▶ **Your objective**
Return word for word the lines of the items below, starting at the line that contains "This screenshot has" and ending at the last line of the items. Leave the pictures out of your answer.

Part of a data file:
━━━━━━━━
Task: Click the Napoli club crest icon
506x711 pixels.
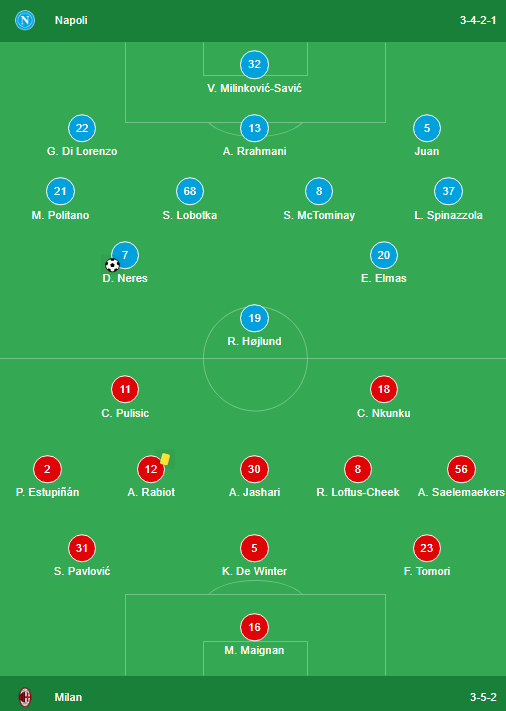Action: [x=24, y=20]
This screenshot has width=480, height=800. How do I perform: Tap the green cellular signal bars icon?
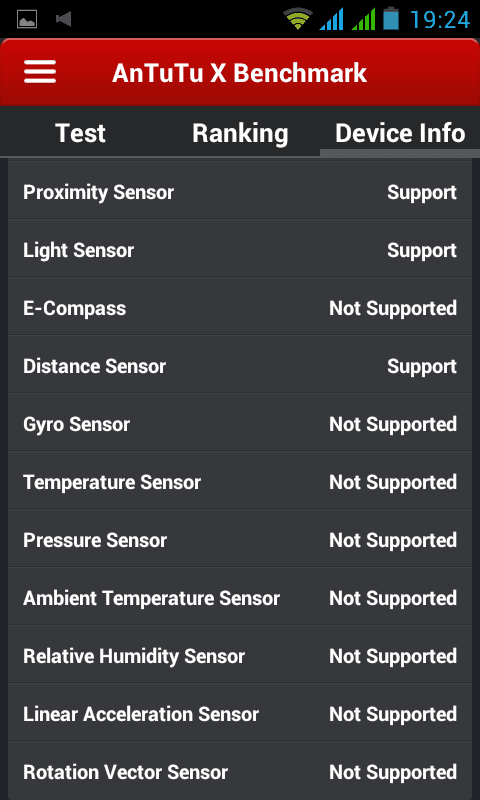click(x=364, y=19)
━━━━━━━━
▶ **Correct output**
This screenshot has width=480, height=800. How do I perform: Tap the green cellular signal bars icon?
click(x=364, y=19)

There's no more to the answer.